_PROBLEM STATEMENT_. Nothing but the lines from the line with "Enable the Заблокирован" through the end of the data is to be copied, and each is to be copied exactly.
──────────────────────────────
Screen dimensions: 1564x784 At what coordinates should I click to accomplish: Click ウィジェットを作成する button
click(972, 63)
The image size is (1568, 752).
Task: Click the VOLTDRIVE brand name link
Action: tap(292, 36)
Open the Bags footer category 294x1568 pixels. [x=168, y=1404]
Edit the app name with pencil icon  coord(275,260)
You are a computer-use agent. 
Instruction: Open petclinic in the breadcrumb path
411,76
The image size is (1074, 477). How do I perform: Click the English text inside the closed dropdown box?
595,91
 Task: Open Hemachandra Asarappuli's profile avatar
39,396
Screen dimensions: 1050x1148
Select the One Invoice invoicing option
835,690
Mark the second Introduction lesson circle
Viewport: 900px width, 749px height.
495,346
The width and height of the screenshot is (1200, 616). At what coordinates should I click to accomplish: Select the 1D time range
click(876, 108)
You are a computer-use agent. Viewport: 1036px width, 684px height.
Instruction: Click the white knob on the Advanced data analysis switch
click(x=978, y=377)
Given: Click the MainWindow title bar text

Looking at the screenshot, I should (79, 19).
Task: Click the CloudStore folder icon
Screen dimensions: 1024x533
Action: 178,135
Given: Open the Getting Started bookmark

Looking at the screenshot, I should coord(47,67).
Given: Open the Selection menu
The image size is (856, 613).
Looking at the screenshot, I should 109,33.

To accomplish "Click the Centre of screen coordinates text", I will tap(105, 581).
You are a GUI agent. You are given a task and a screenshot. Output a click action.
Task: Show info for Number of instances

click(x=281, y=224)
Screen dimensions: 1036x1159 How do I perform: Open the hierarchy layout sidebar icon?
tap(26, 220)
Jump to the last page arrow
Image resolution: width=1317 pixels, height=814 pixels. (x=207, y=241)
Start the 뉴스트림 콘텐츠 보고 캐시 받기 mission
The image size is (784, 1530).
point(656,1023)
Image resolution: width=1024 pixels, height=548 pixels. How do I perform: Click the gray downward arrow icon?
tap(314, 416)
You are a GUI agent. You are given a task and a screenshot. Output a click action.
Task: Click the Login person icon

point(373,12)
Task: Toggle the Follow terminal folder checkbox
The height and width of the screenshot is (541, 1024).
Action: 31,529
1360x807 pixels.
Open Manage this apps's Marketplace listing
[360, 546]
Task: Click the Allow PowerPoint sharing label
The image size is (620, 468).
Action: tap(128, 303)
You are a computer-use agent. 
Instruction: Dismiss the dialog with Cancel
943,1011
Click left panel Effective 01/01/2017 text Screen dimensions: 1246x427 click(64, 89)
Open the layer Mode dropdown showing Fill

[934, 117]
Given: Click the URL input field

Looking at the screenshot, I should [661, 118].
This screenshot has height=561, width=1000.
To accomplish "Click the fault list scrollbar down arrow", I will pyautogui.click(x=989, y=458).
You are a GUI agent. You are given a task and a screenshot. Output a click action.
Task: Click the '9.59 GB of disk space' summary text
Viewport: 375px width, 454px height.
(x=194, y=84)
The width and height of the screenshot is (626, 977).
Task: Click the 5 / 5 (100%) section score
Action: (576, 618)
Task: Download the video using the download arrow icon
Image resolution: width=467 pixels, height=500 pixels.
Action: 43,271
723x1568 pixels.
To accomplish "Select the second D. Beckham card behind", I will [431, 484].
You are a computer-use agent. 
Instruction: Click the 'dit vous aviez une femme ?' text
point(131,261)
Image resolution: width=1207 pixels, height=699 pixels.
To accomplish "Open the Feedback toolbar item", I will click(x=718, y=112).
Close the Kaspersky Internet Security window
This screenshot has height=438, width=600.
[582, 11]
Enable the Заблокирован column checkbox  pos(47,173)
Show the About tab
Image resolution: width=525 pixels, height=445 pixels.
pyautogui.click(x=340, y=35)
──────────────────────────────
_EXPECTED ANSWER_.
Enable the Заблокирован column checkbox  pos(47,173)
Show the About tab
Image resolution: width=525 pixels, height=445 pixels.
pyautogui.click(x=340, y=35)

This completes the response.